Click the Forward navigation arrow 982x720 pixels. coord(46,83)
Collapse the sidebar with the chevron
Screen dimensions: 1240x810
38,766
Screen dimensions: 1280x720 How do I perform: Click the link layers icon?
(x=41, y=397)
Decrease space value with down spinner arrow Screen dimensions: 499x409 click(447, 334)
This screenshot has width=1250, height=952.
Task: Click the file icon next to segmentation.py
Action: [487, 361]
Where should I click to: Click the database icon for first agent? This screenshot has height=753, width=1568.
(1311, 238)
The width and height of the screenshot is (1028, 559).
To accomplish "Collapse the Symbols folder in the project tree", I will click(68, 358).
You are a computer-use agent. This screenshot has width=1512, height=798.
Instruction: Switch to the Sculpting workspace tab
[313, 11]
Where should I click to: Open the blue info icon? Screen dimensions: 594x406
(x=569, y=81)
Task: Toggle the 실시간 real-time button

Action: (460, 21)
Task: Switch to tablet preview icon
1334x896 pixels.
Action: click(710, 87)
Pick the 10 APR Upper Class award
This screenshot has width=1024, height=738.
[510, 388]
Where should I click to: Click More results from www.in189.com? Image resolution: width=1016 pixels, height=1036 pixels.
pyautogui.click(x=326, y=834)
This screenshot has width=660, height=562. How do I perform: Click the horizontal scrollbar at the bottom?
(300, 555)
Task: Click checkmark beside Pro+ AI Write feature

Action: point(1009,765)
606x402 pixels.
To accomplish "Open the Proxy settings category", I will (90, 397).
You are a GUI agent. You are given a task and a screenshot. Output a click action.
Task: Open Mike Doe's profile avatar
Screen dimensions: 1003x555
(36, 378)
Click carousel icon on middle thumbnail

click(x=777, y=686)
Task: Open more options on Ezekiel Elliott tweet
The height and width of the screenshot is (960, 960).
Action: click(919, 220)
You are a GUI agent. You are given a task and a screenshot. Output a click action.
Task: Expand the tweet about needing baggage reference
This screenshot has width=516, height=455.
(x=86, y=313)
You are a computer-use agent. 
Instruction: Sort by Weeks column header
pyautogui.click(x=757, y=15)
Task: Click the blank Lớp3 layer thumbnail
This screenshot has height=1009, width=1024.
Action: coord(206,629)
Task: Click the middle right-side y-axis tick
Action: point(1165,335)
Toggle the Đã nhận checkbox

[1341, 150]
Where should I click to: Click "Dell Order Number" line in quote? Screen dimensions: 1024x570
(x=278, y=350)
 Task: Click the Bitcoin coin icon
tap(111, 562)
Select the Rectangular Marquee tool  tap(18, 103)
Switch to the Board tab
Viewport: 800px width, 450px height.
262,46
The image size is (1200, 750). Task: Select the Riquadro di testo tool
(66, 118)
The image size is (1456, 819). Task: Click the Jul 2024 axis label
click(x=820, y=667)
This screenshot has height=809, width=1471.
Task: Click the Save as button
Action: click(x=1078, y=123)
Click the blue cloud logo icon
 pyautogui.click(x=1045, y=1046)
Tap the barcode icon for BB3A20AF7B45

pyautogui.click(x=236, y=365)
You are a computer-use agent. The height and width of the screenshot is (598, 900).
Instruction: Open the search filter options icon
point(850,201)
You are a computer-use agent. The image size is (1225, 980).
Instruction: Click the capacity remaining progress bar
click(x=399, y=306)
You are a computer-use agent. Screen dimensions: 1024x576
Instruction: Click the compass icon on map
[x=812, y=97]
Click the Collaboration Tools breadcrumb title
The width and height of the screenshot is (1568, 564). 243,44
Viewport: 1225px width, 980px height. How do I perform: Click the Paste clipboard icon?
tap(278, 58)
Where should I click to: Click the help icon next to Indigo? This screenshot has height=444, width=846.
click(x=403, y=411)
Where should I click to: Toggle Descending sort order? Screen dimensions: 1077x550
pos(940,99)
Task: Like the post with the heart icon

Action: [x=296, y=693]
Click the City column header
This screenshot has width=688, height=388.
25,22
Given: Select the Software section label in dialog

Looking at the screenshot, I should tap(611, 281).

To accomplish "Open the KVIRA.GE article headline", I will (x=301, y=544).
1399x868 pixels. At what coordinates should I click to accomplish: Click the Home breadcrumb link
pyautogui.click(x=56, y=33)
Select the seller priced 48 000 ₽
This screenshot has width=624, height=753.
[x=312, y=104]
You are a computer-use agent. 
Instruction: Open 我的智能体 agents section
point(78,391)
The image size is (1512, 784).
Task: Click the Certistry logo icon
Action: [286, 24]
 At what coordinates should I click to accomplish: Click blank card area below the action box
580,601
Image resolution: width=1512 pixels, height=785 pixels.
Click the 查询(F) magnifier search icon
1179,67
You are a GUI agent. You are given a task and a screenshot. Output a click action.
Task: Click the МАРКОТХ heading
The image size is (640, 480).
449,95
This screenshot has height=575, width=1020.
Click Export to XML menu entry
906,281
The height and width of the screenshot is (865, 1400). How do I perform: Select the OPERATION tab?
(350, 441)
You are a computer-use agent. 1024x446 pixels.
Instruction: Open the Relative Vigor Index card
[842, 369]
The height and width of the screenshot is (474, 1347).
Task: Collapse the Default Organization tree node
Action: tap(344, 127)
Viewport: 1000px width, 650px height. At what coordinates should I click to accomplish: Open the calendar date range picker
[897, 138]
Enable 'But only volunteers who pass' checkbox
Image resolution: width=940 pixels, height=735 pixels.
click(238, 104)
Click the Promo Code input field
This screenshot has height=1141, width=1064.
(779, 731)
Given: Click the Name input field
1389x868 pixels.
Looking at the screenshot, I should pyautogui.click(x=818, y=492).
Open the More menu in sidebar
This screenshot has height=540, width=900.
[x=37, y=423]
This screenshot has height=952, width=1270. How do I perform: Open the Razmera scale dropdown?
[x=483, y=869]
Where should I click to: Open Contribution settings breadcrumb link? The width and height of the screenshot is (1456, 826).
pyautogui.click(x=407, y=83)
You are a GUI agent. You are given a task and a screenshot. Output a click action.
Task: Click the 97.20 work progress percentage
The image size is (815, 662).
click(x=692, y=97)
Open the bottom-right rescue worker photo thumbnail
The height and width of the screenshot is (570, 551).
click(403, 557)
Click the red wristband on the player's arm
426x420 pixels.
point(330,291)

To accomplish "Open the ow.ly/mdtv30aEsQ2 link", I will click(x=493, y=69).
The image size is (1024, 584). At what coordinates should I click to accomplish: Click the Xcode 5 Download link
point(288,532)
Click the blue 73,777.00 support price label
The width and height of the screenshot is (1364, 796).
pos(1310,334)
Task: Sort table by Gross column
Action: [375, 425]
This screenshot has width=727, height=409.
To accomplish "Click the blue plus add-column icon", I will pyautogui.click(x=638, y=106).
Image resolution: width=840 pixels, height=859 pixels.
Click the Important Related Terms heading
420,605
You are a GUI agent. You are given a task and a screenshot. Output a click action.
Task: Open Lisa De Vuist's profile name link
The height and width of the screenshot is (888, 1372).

===

§ **ABOUT THIS EXERCISE**
Return only the stretch of the material above from the line holding "Instruction: Open 我的智能体 agents section" through the line holding "Image resolution: width=1512", copied exactly.

§ **REPLY**
Instruction: Open 我的智能体 agents section
point(78,391)
The image size is (1512, 784).
Task: Click the Certistry logo icon
Action: [286, 24]
 At what coordinates should I click to accomplish: Click blank card area below the action box
580,601
Image resolution: width=1512 pixels, height=785 pixels.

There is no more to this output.